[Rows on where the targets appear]
'''
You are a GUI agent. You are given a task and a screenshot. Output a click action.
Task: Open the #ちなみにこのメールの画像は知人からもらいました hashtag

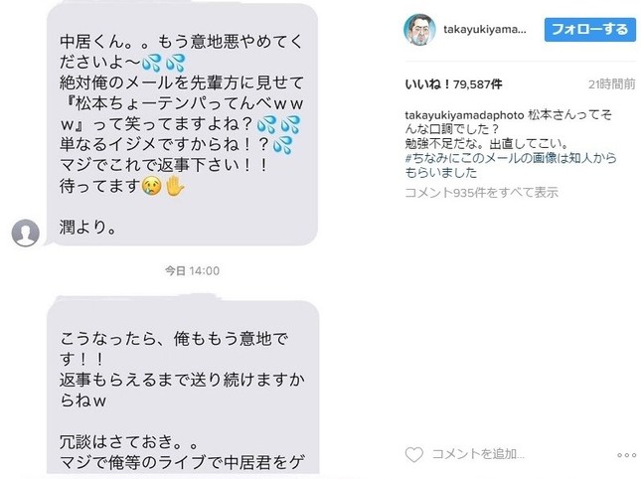511,165
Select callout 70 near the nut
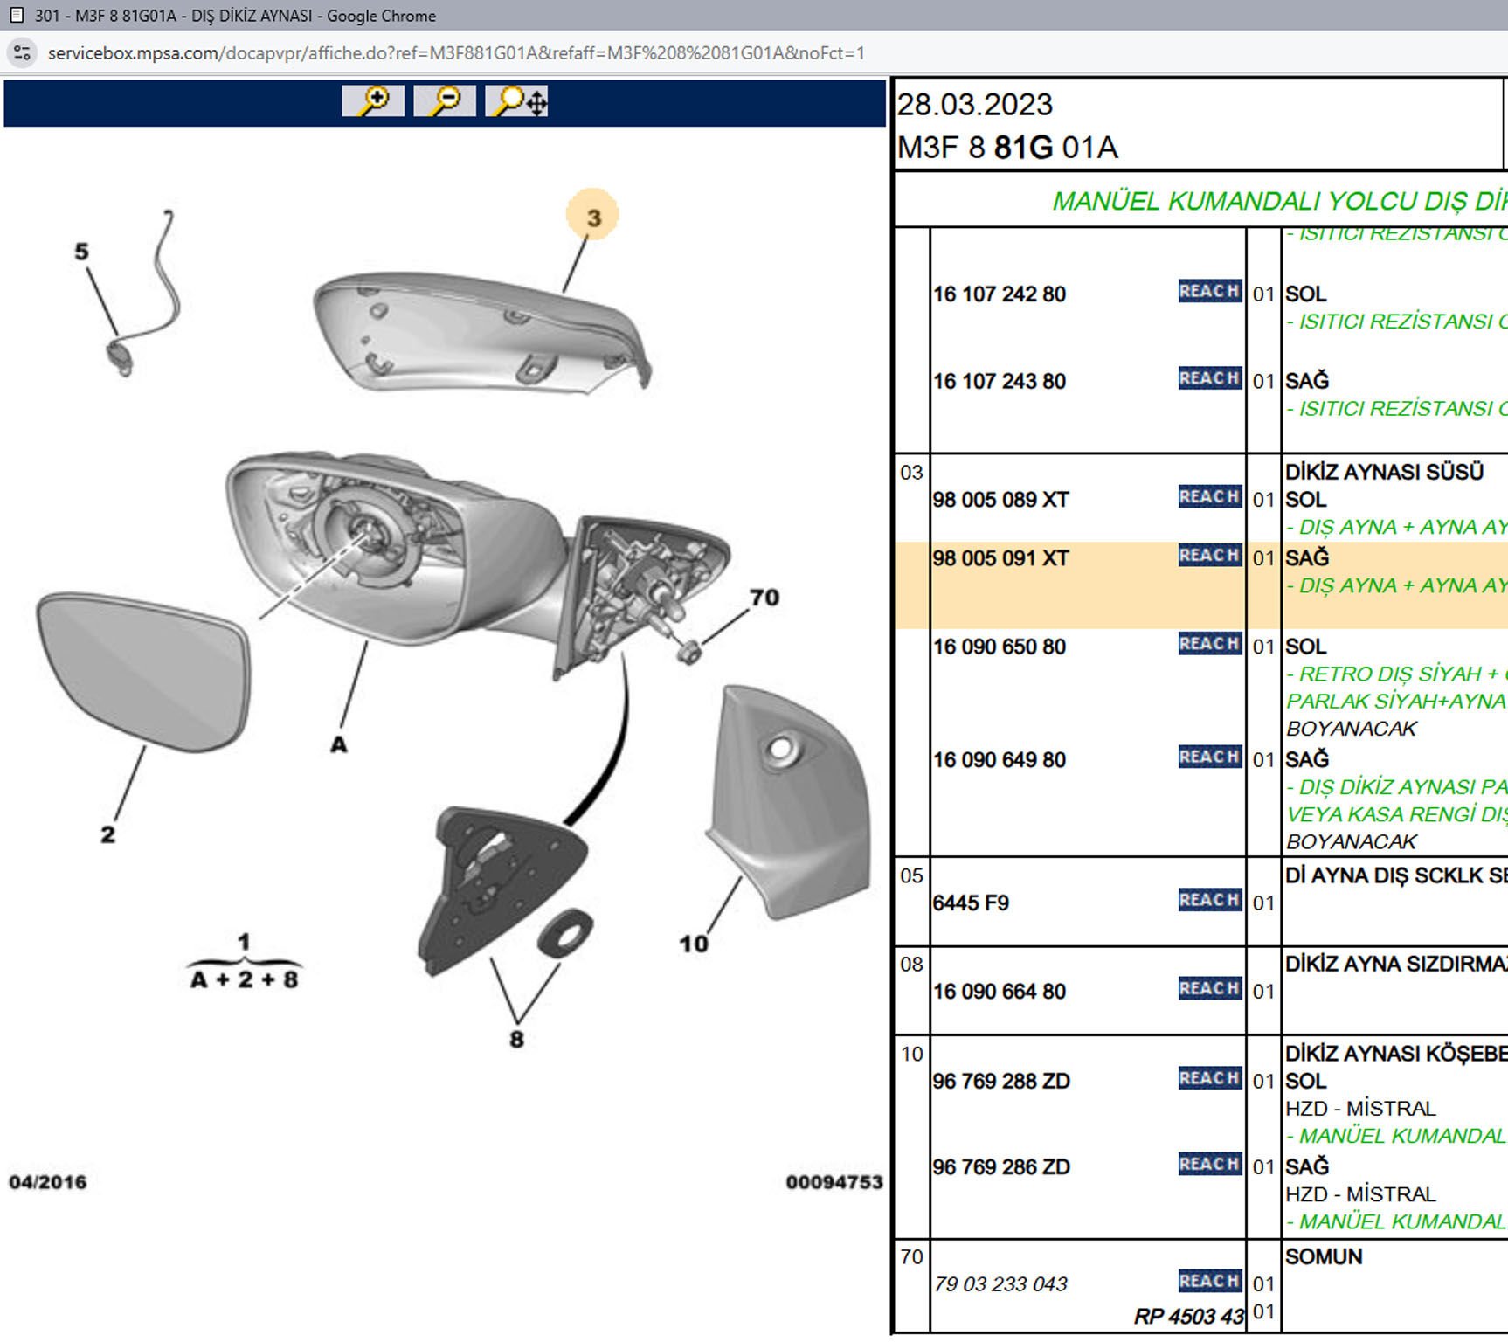 [764, 598]
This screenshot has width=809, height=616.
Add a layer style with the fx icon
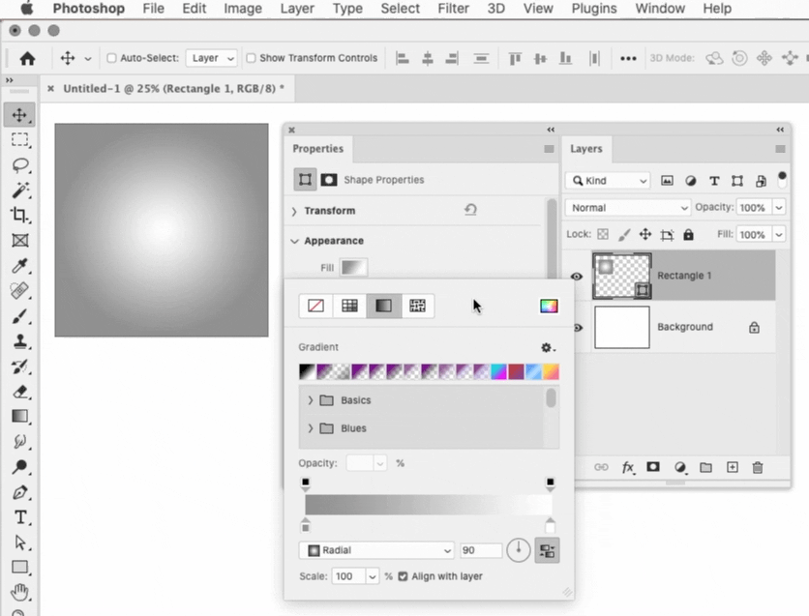629,467
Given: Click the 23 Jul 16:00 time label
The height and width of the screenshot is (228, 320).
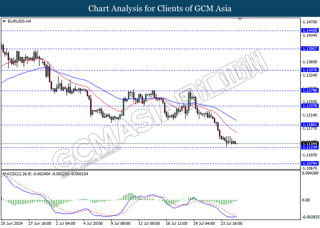Looking at the screenshot, I should click(x=232, y=223).
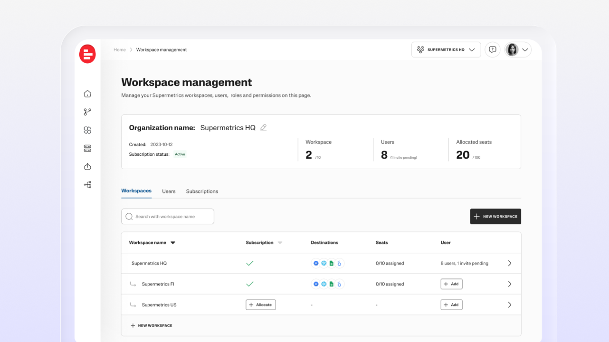
Task: Click the black New Workspace button
Action: pyautogui.click(x=495, y=217)
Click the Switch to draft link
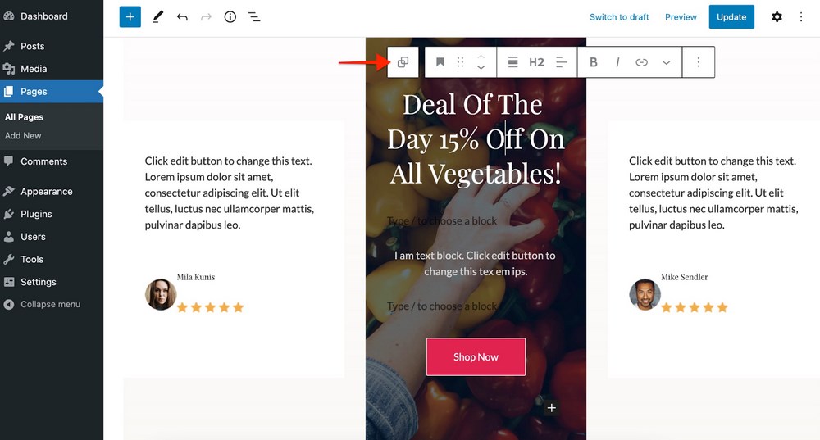 pos(619,16)
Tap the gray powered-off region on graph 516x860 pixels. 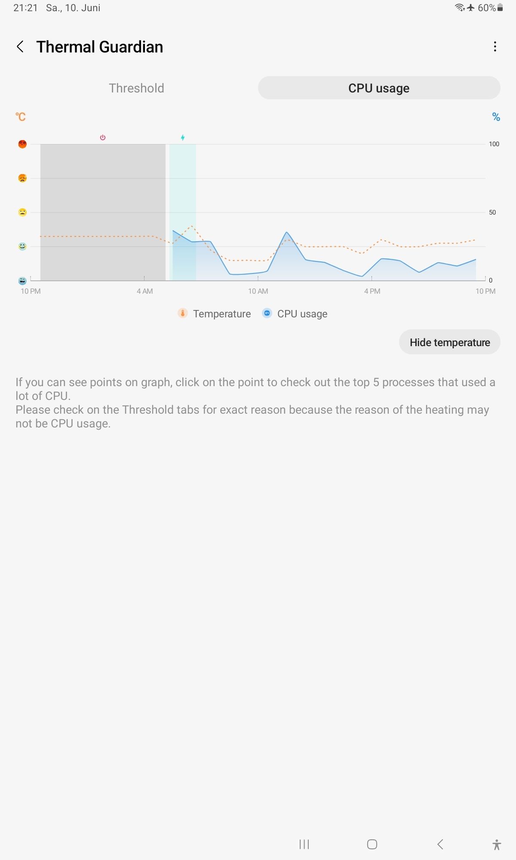(103, 212)
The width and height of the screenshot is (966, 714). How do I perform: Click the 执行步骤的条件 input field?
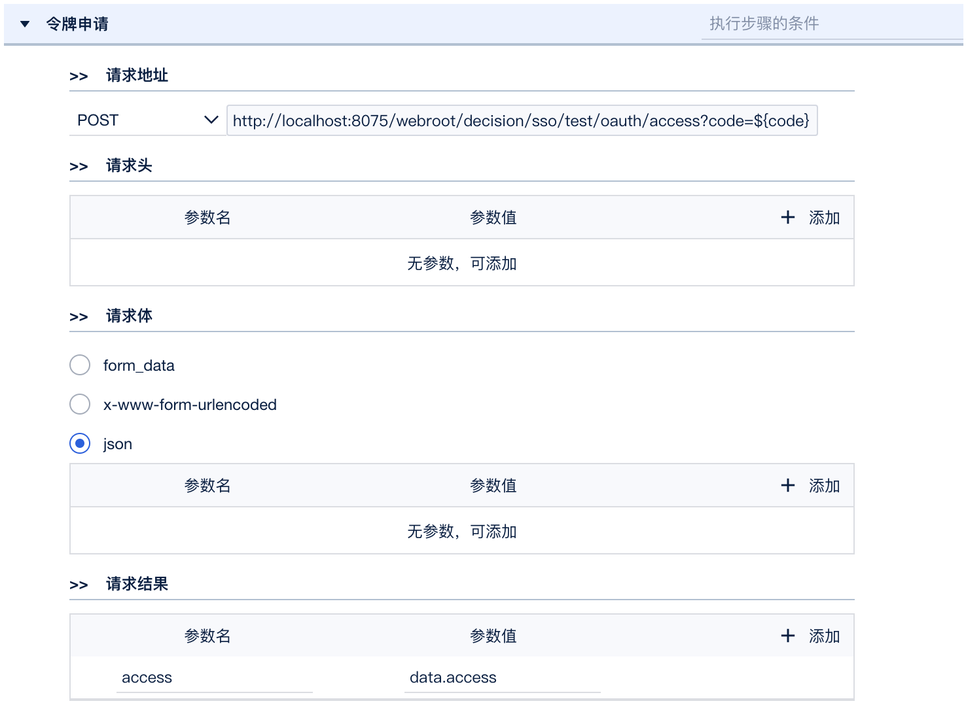[831, 24]
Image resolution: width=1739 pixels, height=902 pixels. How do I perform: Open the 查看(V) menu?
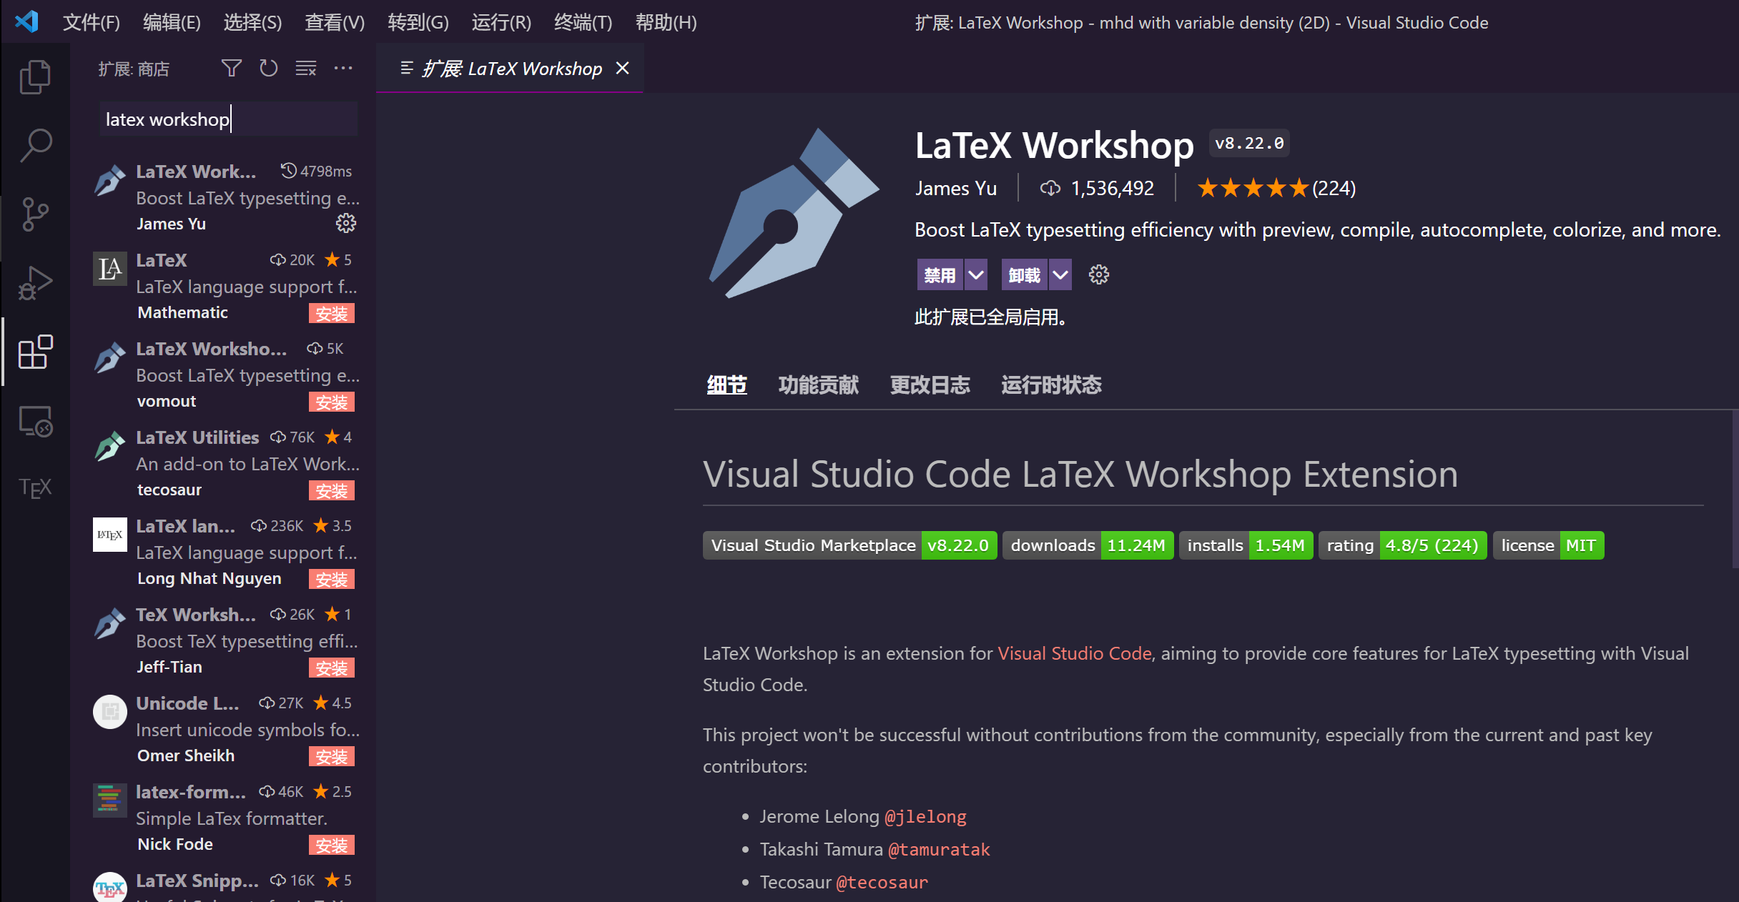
'''
*Problem to work on*
Count the lines of the items above that contain the string "height". Case counts. Give only the number.

*Result*
4